The wide mantelpiece is covered in ornaments from my travels from all over the US, with playing cards from Vegas, a bottle from Vermont, and a World War Two service pistol an old man gave me in Texas.
Rayla stands at the mantelpiece, gazing down at a bayonet knife.
“I won that shooting pool in Arizona,” I say, my eyes moving over her.
She’s wearing another dress this morning, a long one that goes from her heaving chest down to her toes. But the fabric is light, the sort that mists over her flesh, showing the outline of her hips and legs beneath.
Turning, her smile comes alive. Her features bloom and I have to stamp down on something deep inside to stop myself from leaping across the room.
“Are you serious?” she says.
I nod and stroll into the room, knowing I’m coming too close, dangerously close. But I can’t stop myself as I reach over and heft up the bayonet – the blade that would be attached to the end of a rifle.
“I was playing the drifter, down there to research a novel about meth gangs. This biker was out of his mind, and this was all he had left to bet. We played and I won.”
“And then the biker had nothing?”
I nod, hefting the blade. “I wanted to slip him some money, but he was half-dead from that shit as it was. Losing that pool game bought him one night of freedom from his goddamn drug.”
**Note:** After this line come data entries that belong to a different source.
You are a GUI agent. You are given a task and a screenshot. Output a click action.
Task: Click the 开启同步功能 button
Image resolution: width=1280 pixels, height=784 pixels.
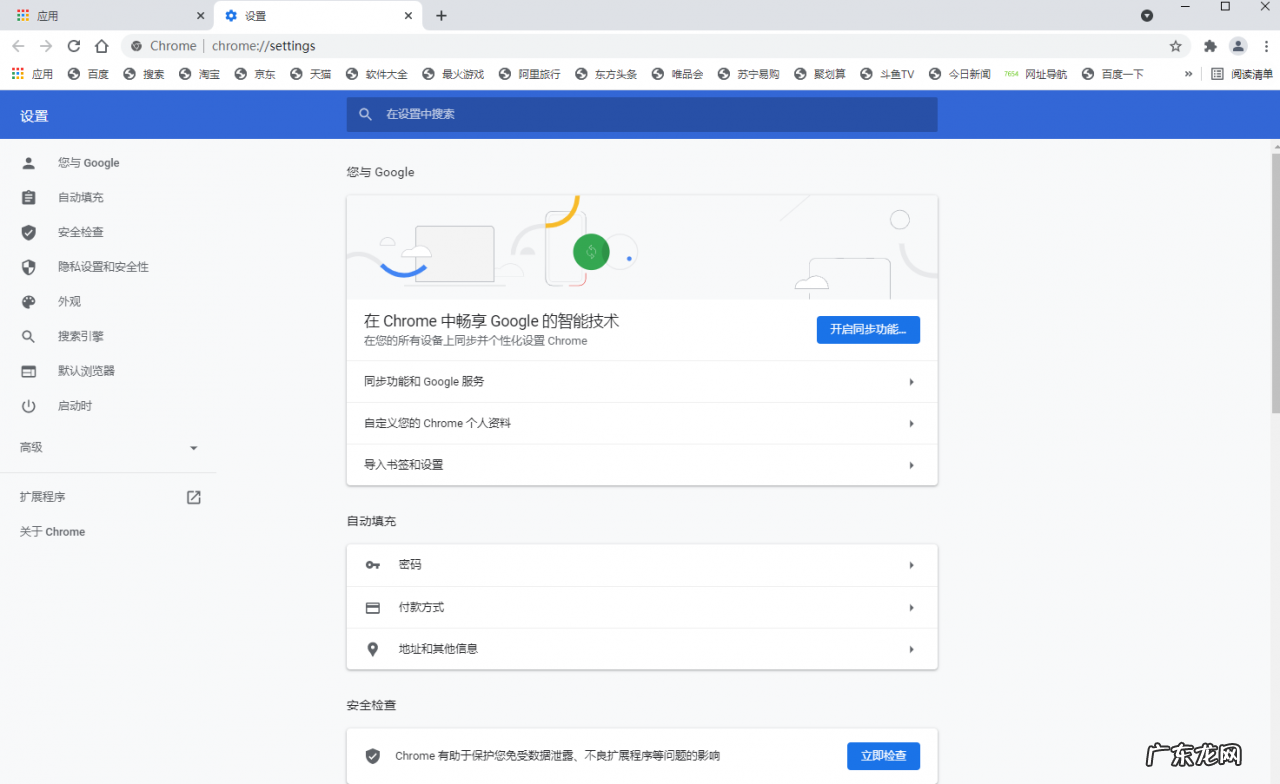(868, 329)
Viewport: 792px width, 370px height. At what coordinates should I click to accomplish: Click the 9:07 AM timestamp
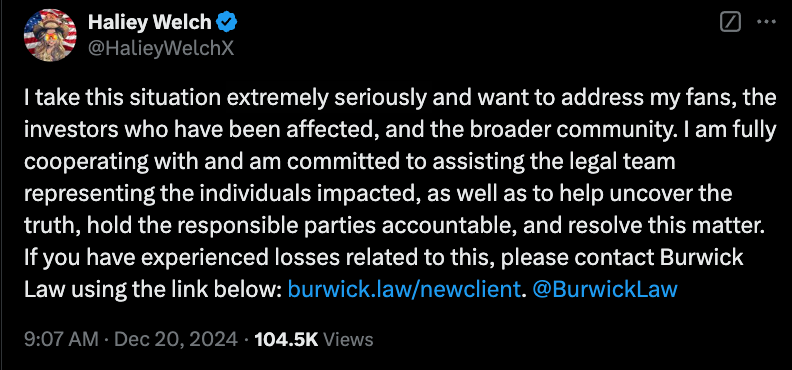[61, 339]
I know I’ve said too much, given away too much of myself in the rumbling of my tone. I want to snatch it back as I study her, but of course, she’s too perceptive and alert to let something like that slide.
“You don’t like drugs, I take it?”
“No, I do not.” My voice rumbling with rage. “But we don’t need to talk about that. I don’t judge people for what they do. But I’ve seen what drugs can do to people, how bad it can fuck them up.”
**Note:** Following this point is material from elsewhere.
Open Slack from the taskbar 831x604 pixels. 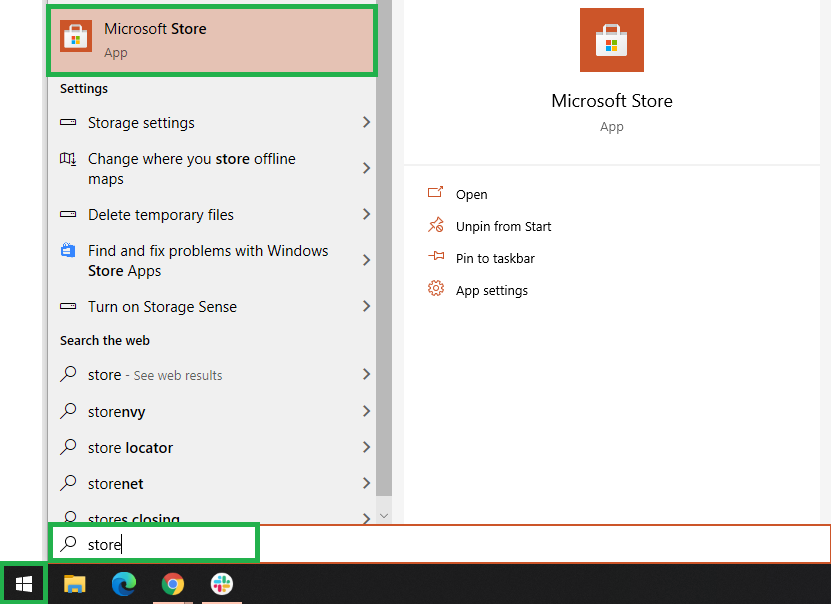pyautogui.click(x=222, y=585)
She stares, and I feel the past pounding at the locked trunk inside of me. Usually, I can keep it tightly contained, but it’s like Rayla has stomped all over my defenses, making things susceptible and vulnerable when they never were before.
She’s making me human again.
“My parents were drug addicts. They raised me in a crack den. I moved out when I was twelve and now they’re both dead. They both fucking OD’d. Okay? There, there it is.”
She flinches at the anger in my voice, and for a moment I think she’s going to step away from me. But then our closeness blooms and she steps forward, coming so close I could reach out and touch her if I wanted.
And I do want to. Badly. Achingly. More than I’ve ever wanted to touch anything or anyone before.
“It’s okay,” she murmurs, reaching up and laying her hand flat against my chest.
I feel her touch burning through the fabric of my T-shirt. I’ve changed out of my gym clothes, but it doesn’t matter. There could be miles of fabric separating us and our bodies would be alive to each other, effortlessly sparking and primed.
“You can talk about it if you want,” she whispers.
My fingers twitch as my mind wars with my body. I need to think of Millie, of how shy and reserved she was during her childhood, of how happy she was when she told me she’d made a new friend at college. I need to think of her face turning cold when she learns what we’ve done.
“I don’t need to talk about it.” Reaching up, I lay my hand atop hers, adding more pressure so her palm blazes through my T-shirt, hot against my skin. “They never should’ve been parents. I learned to fight for everything I got. And I learned…”
“What?” Her voice is soft, coaxing.
“To never let myself feel,” I snarl.
“Is that why you were never very close with Millie’s mother?”
My daughter’s name sends a shockwave through the room, shattering the moment, and I let Rayla’s hand drop. I pace over to the window, my hands behind my back, staring out at the lake as it warps and shifts in the storm. The water flows endlessly over the shore, swilling up great masses of reeds and grass and mud.